In the after-noon Preble returned from a walk to say that the Caribou were visible in all directions, but not in great bands.

Next morning I was awakened by a Caribou clattering through camp within 30 feet of my tent.

After breakfast we set off on foot northward to seek for Musk-ox, keeping to the eastward of the Great Fish River. The country is rolling, with occasional rocky ridges and long, level meadows in the lowlands, practically all of it would be considered horse country; and nearly every meadow had two or three grazing Caribou.

About noon, when six or seven miles north of Aylmer, we halted for rest and lunch on the top of the long ridge of glacial dump that lies to the east of Great Fish River. And now we had a most complete and spectacular view of the immense open country that we had come so far to see.
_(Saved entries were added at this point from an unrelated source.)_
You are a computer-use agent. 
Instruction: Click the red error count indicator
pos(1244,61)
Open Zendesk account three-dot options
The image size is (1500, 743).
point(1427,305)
It was spread before us like a huge, minute, and wonderful chart, and plainly marked with the processes of its shaping-time.
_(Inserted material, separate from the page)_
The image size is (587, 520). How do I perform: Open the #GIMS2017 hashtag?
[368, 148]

Imagine a region of low archaean hills, extending one thousand miles each way, subjected for thousands of years to a continual succession of glaciers, crushing, grinding, planing, smoothing, ripping up and smoothing again, carrying off whole ranges of broken hills, in fragments, to dump them at some other point, grind them again while there, and then push and hustle them out of that region into some other a few hundred miles farther; there again to tumble and grind them together, pack them into the hollows, and dump them in pyramidal piles on plains and uplands. Imagine this going on for thousands of years, and we shall have the hills lowered and polished, the valleys more or less filled with broken rocks.

Now the glacial action is succeeded by a time of flood. For another age all is below water, dammed by the northern ice, and icebergs breaking from the parent sheet carry bedded in them countless boulders, with which they go travelling south on the open waters. As they melt the boulders are dropped; hill and hollow share equally in this age-long shower of erratics. Nor does it cease till the progress of the warmer day removes the northern ice-dam, sets free the flood, and the region of archaean rocks stands bare and dry.

It must have been a dreary spectacle at that time, low, bare hills of gneiss, granite, etc.; low valleys half-filled with broken rock and over everything a sprinkling of erratic boulders; no living thing in sight, nothing green, nothing growing, nothing but evidence of mighty power used only to destroy. A waste of shattered granite spotted with hundreds of lakes, thousands of lakelets, millions of ponds that are marvellously blue, clear, and lifeless.

But a new force is born on the scene; it attacks not this hill or rock, or that loose stone, but on every point of every stone and rock in the vast domain, it appears - the lowest form of lichen, a mere stain of gray.